As used herein, a “machine learning model” generally encompasses instructions, data, or a model configured to receive input, and apply one or more of a weight, bias, classification, or analysis on the input to generate an output. The output may include, for example, a classification of the input, an analysis based on the input, a design, process, prediction, or recommendation associated with the input, or any other suitable type of output. A machine learning model is generally trained using training data (e.g., experiential data or samples of input data), which are fed into the model in order to establish, tune, or modify one or more aspects of the model (e.g., the weights, biases, criteria for forming classifications or clusters, or the like). Aspects of a machine learning model may operate on an input linearly, in parallel, via a network (e.g., a neural network), or via any suitable configuration.
The execution of the machine learning model may include deployment of one or more machine learning techniques, such as a neural network(s), convolutional neural network(s), regional convolutional neural network(s), mask regional convolutional neural network(s), deformable detection transformer(s), linear regression, logistical regression, random forest, gradient boosted machine (GBM), deep learning, or a deep neural network. Supervised or unsupervised training may be employed. For example, supervised learning may include providing training data and labels corresponding to the training data as, for example, ground truth. Unsupervised approaches may include clustering, classification, or the like. Any suitable type of training may be used (e.g., stochastic, gradient boosted, random seeded, recursive, epoch or batch-based, etc.). In some embodiments, a machine learning technique (e.g., a machine learning model, methodology, or algorithm) may be selected and executed or deployed based on the volume of data to be processed using the machine learning technique and the computing resources available.

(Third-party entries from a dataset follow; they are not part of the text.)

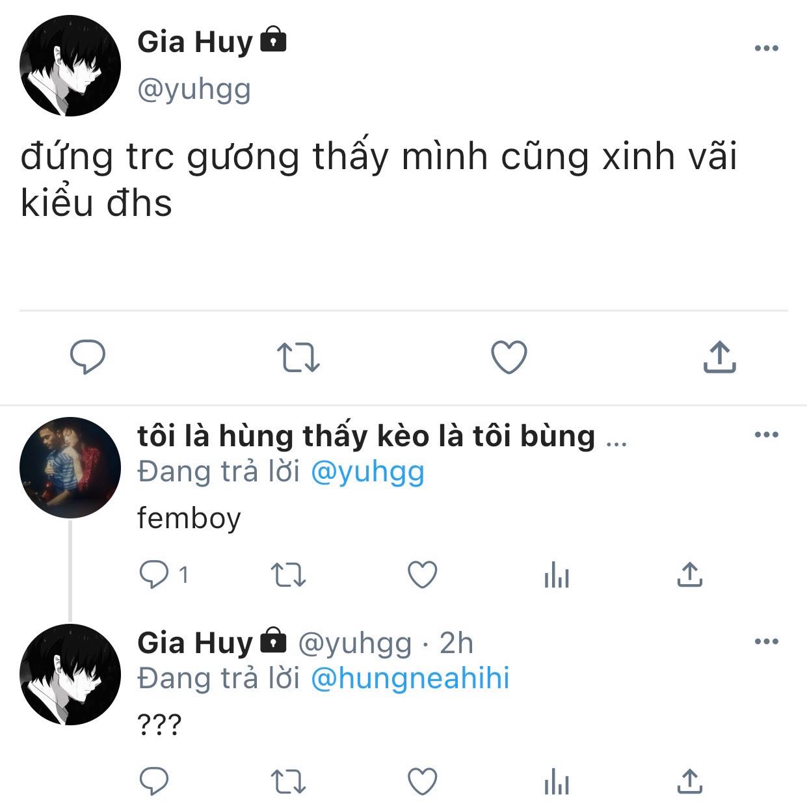Retweet the ??? reply
The width and height of the screenshot is (807, 804).
point(287,782)
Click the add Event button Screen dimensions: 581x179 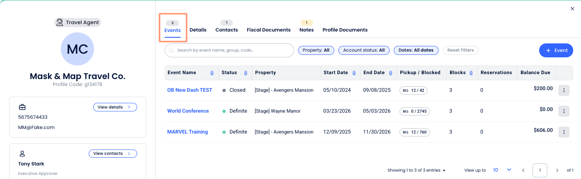[556, 50]
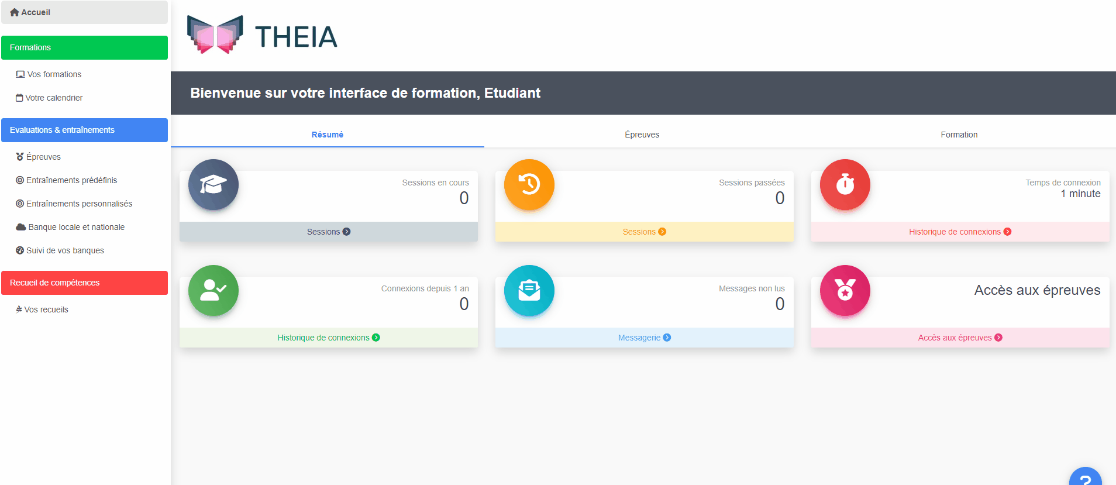
Task: Open Entraînements prédéfinis from the sidebar
Action: click(71, 180)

In the following description, embodiments will be described with reference to the accompanying drawings. As will be discussed in more detail below, various embodiments, methods, and systems for risk management using machine learning are described.
In an exemplary use case, a bank may wish to perform an audit of a control (e.g., access restrictions) that has been used in a procedure for securing financial information of customers of the bank. In some embodiments, the audit may represent a rehearsal for a formal audit of the control, where the formal audit is to be performed in the future by a party that is independent from, and external to, the bank. The financial information may be stored in a database with which the access restrictions are associated. Further, the database may be included in a computing device operated by the bank. In some aspects, the computing device may be configured to audit the access restrictions in accordance with an audit plan.
To begin the audit, the computing device may receive, from the database or other source internal or external to the computing device, information associated with the access restrictions and the procedure (e.g., information representing (i) the access restrictions, (ii) the procedure, (iii) data accessed using the access restrictions, or (iv) one or more users who accessed the data, or the like). The computing device may transform (e.g., standardize, normalize, or reformat) the information into transformed information. The computing device may further use a first machine learning model to determine features based on the transformed information. In some embodiments, the features may include, for example, an indication of whether the access restrictions are correct. The computing device may also use a second machine learning model to determine a probability that the transformed information (or the control) will not pass the formal audit, based on the determined features.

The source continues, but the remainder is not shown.